The right tool for common tasks
| The task | The right tool | Not this |
|---|---|---|
| Quick note or reminder | Notepad, Stickies, phone notes app | Microsoft Word |
| Formal letter or document | Word, Google Docs | Notepad, email |
| Sharing a finished document | .docx sent as attachment | |
| Storing a phone number or address | Contacts app | A Word document, a sticky note on the monitor |
| Quick message to someone | Text message, quick email | A formatted Word document emailed as an attachment |
| Sharing a large file | Cloud link (Google Drive, Dropbox) | Email attachment that bounces because it’s too large |
| Simple list or budget | Notepad, phone notes, basic spreadsheet | Excel with formulas for six numbers |
| Something you’ll refer back to often | Organized folder with a clear filename | Buried in email, saved to the desktop as “document1” |
| Writing something just for yourself | Whatever opens fastest | Whatever has the most features |
The naming problem
While we’re here — the single most overlooked computing habit that costs the most time: naming files something meaningful when you save them.
“Document1.docx” tells you nothing six months later. “Insurance-renewal-quote-october-2024.pdf” tells you exactly what it is, when it’s from, and why it exists. The extra five seconds spent on a useful name saves ten minutes of searching later. It’s the difference between a labeled box in the garage and an unmarked one you have to open every time.

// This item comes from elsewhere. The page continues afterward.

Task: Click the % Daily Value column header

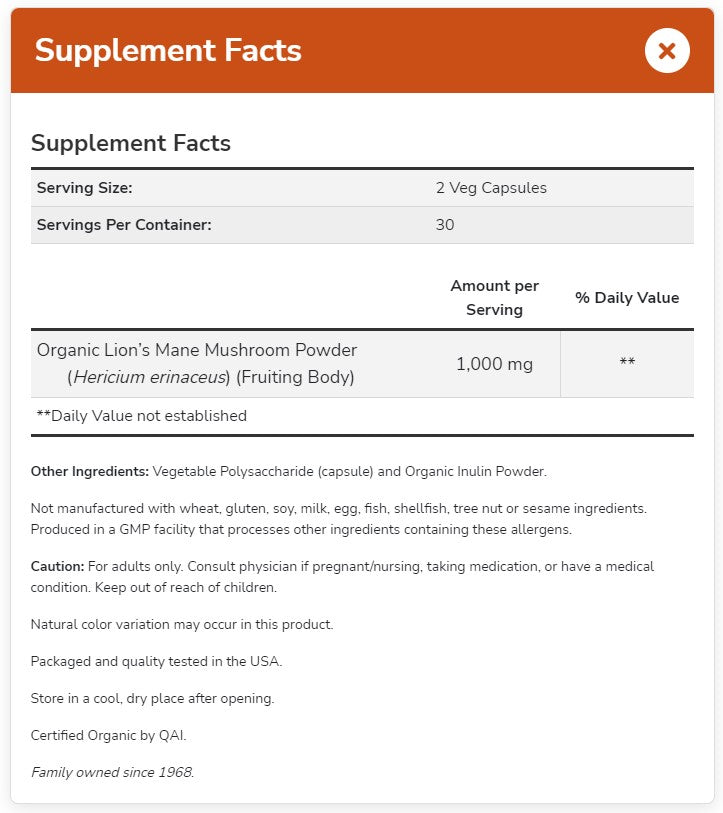Action: [627, 298]
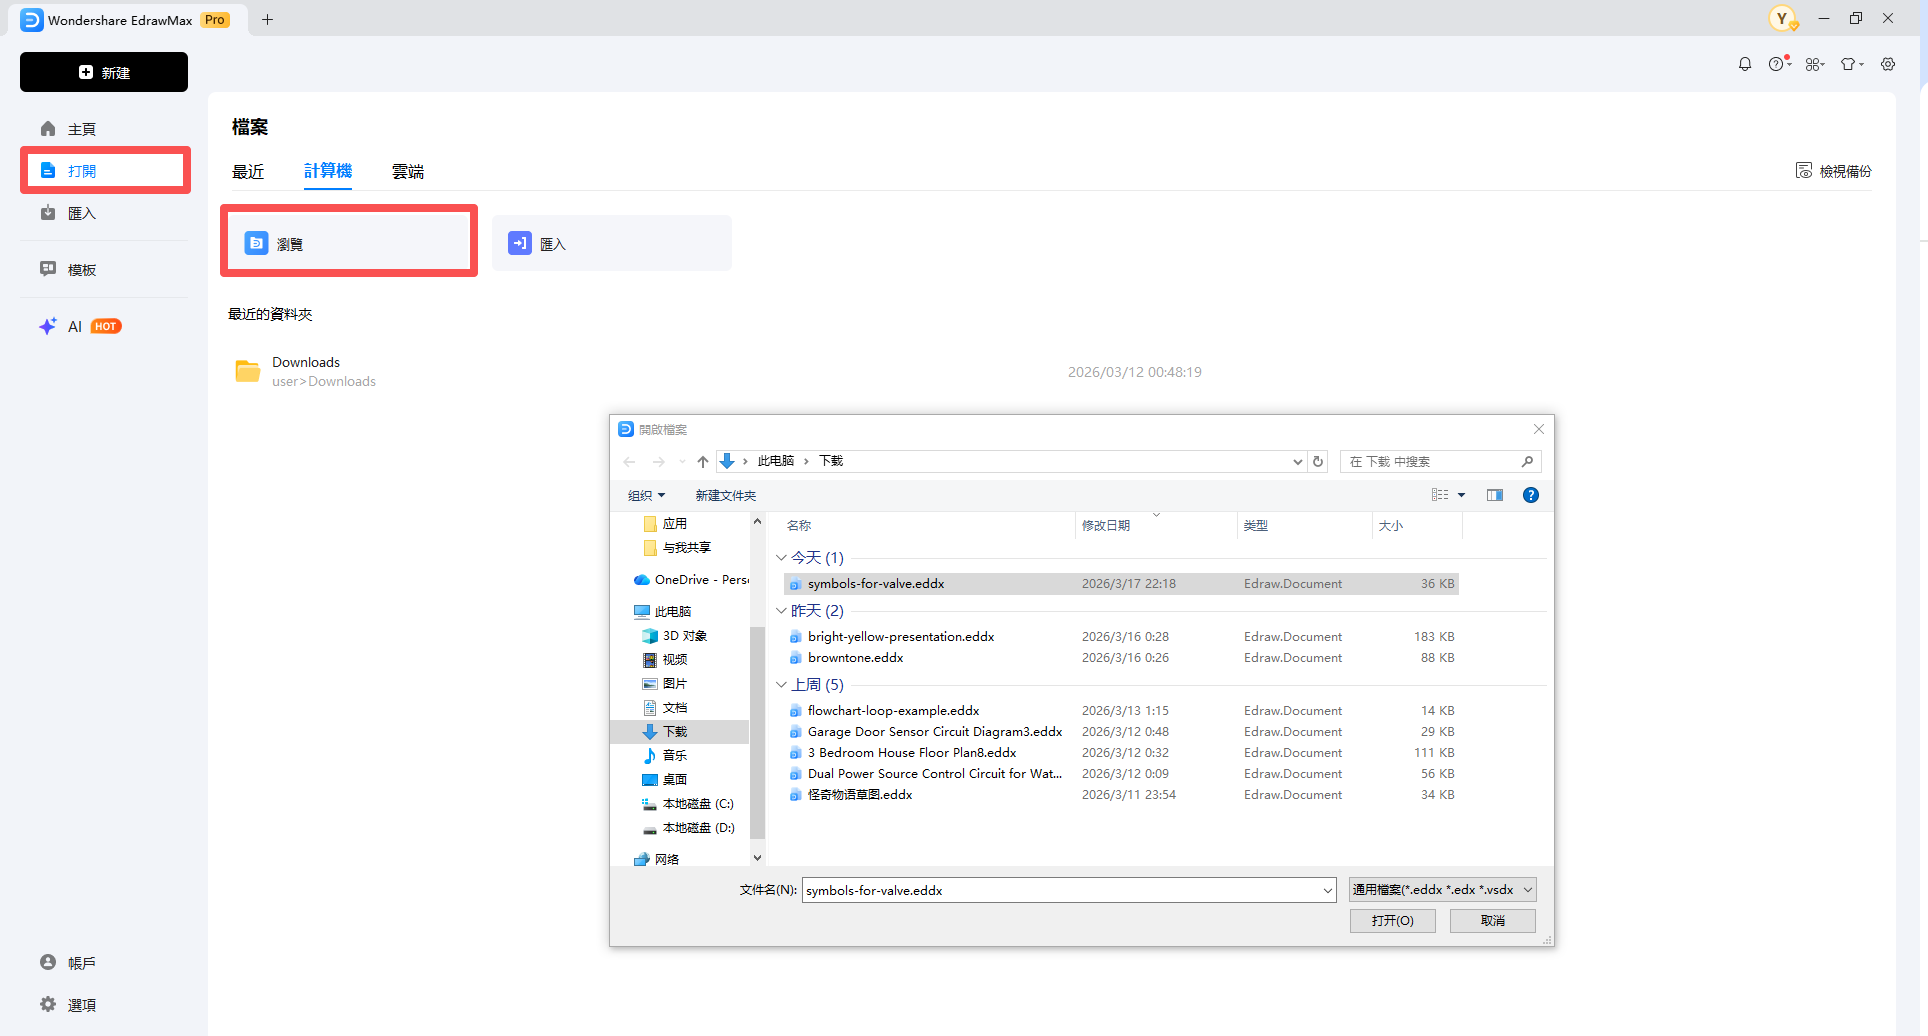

Same principle applies to where you save things. A file saved to the desktop because it was convenient in the moment becomes one of forty-seven icons you have to scan every time you need something. A file saved to a folder named for its purpose is findable in seconds.
The right tool for the job includes the right place for the result.
Google Docs, Apple Pages, LibreOffice
Word isn’t the only word processor. Google Docs is free, lives in a browser, saves automatically to the cloud, and lets multiple people edit the same document simultaneously. Apple Pages comes free on Macs and iPhones. LibreOffice is a free, capable alternative to the entire Microsoft Office suite.
For most home users who don’t specifically need Word-format files for a workplace, these alternatives handle everything Word does — without the cost, without the subscription, and without the truck when you needed a sedan.
The takeaway
The best tool is the simplest one that gets the job done. For a quick note, that’s Notepad. For a formal document, that’s a word processor. For a finished document being shared, that’s a PDF. Reaching for the most powerful tool by default isn’t more capable — it’s just more complicated. Match the tool to the task. Save the moving truck for moving day.
Right tool for the job — quick self-check
- Are you using Microsoft Word for things that Notepad or a notes app would handle faster?
- When you share a finished document, are you sending it as a PDF — or as a .docx that may not open correctly on the other end?
- Are phone numbers and addresses stored in your Contacts app — or scattered across sticky notes and Word documents?
- Do your saved files have names that will still make sense to you six months from now?
- Are files saved somewhere organized — or piled on the desktop and in the Downloads folder?
None of this requires switching tools you’re comfortable with. It just requires asking, each time: is this the simplest tool that gets this done?